# Exercise brief:
Filter the material below so that only lines containing "sidebar" remain.
══════
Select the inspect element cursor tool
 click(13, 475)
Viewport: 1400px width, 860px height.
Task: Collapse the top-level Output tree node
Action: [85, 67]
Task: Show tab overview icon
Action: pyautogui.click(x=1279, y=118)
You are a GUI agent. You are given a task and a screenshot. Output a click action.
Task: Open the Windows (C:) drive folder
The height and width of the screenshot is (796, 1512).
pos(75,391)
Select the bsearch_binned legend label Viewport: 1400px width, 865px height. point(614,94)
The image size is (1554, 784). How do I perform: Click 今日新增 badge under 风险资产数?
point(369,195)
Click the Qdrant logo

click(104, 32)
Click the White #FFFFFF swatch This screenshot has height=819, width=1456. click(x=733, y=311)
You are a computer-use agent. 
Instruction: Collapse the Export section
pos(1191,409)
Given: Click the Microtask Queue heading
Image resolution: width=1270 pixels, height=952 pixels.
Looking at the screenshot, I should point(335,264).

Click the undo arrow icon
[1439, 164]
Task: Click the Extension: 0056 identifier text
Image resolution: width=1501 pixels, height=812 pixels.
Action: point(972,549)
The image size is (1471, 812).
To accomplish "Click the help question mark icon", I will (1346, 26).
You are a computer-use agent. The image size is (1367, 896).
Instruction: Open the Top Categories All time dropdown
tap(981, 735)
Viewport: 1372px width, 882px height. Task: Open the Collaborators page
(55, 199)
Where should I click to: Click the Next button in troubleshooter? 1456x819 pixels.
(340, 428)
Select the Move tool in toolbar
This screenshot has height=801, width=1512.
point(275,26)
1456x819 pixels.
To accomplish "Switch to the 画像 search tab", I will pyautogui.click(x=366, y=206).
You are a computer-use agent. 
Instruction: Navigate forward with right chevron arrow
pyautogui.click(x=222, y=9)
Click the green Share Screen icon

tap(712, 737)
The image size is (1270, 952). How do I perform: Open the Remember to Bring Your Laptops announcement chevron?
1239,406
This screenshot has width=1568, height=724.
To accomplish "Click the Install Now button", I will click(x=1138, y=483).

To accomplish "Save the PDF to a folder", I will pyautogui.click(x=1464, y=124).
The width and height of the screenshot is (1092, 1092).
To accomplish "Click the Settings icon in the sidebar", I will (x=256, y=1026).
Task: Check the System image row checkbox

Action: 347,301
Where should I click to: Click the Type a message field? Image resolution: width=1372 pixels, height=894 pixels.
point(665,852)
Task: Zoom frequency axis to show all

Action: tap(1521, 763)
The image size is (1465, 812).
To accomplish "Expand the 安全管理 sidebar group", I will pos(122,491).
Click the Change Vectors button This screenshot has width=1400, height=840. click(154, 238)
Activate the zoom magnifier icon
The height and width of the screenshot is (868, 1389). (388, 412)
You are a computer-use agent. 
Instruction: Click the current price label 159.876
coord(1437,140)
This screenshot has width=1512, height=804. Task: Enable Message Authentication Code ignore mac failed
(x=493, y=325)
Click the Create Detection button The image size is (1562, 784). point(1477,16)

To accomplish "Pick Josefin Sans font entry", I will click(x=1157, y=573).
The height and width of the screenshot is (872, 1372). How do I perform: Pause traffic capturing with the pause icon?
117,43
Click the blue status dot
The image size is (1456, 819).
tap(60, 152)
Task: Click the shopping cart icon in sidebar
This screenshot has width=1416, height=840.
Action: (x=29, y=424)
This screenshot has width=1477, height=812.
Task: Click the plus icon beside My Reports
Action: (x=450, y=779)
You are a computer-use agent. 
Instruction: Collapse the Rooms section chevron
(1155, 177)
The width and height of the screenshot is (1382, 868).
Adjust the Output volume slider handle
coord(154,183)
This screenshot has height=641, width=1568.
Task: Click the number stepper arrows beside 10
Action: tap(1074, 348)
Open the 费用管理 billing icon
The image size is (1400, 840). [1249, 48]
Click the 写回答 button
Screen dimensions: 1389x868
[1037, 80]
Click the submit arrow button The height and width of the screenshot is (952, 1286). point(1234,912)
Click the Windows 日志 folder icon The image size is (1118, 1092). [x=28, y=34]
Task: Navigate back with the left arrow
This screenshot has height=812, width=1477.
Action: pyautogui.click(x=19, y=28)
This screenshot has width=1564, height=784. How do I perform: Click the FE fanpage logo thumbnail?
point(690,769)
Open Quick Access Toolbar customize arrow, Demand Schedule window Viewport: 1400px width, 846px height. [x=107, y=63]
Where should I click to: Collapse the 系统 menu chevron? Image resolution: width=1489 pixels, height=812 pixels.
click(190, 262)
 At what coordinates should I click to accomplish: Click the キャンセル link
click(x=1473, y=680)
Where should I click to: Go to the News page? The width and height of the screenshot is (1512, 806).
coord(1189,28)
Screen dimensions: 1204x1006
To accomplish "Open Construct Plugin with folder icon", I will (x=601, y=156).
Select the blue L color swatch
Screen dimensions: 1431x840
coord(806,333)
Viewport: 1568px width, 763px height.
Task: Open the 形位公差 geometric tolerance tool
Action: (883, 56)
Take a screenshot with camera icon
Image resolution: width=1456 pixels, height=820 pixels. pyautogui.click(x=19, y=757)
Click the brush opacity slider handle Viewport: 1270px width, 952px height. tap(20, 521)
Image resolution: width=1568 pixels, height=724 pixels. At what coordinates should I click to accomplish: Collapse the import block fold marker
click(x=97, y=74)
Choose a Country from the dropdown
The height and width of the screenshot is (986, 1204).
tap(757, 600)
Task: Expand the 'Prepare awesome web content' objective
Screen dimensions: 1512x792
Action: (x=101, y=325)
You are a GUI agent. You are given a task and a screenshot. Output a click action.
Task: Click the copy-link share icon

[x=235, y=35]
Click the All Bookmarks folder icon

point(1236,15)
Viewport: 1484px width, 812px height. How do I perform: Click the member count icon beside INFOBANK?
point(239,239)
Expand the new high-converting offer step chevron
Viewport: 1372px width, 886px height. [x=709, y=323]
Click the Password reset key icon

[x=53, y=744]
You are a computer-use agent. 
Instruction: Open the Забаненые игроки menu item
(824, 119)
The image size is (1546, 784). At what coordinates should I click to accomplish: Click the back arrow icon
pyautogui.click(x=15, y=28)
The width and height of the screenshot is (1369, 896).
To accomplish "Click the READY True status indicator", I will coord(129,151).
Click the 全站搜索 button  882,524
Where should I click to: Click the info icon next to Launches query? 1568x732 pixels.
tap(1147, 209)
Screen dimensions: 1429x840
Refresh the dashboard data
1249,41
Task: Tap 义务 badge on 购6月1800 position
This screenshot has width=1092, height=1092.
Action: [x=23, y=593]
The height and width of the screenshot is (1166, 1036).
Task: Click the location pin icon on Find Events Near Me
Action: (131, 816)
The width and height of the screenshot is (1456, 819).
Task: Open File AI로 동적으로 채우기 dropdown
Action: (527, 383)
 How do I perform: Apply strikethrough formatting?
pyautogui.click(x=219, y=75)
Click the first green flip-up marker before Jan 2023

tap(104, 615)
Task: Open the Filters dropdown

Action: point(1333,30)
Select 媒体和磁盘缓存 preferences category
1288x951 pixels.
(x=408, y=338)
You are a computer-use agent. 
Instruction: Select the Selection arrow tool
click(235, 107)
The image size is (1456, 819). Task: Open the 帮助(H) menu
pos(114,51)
══════
# Result below:
To accomplish "Click the Settings icon in the sidebar", I will (x=256, y=1026).
To accomplish "Expand the 安全管理 sidebar group", I will pos(122,491).
Task: Click the shopping cart icon in sidebar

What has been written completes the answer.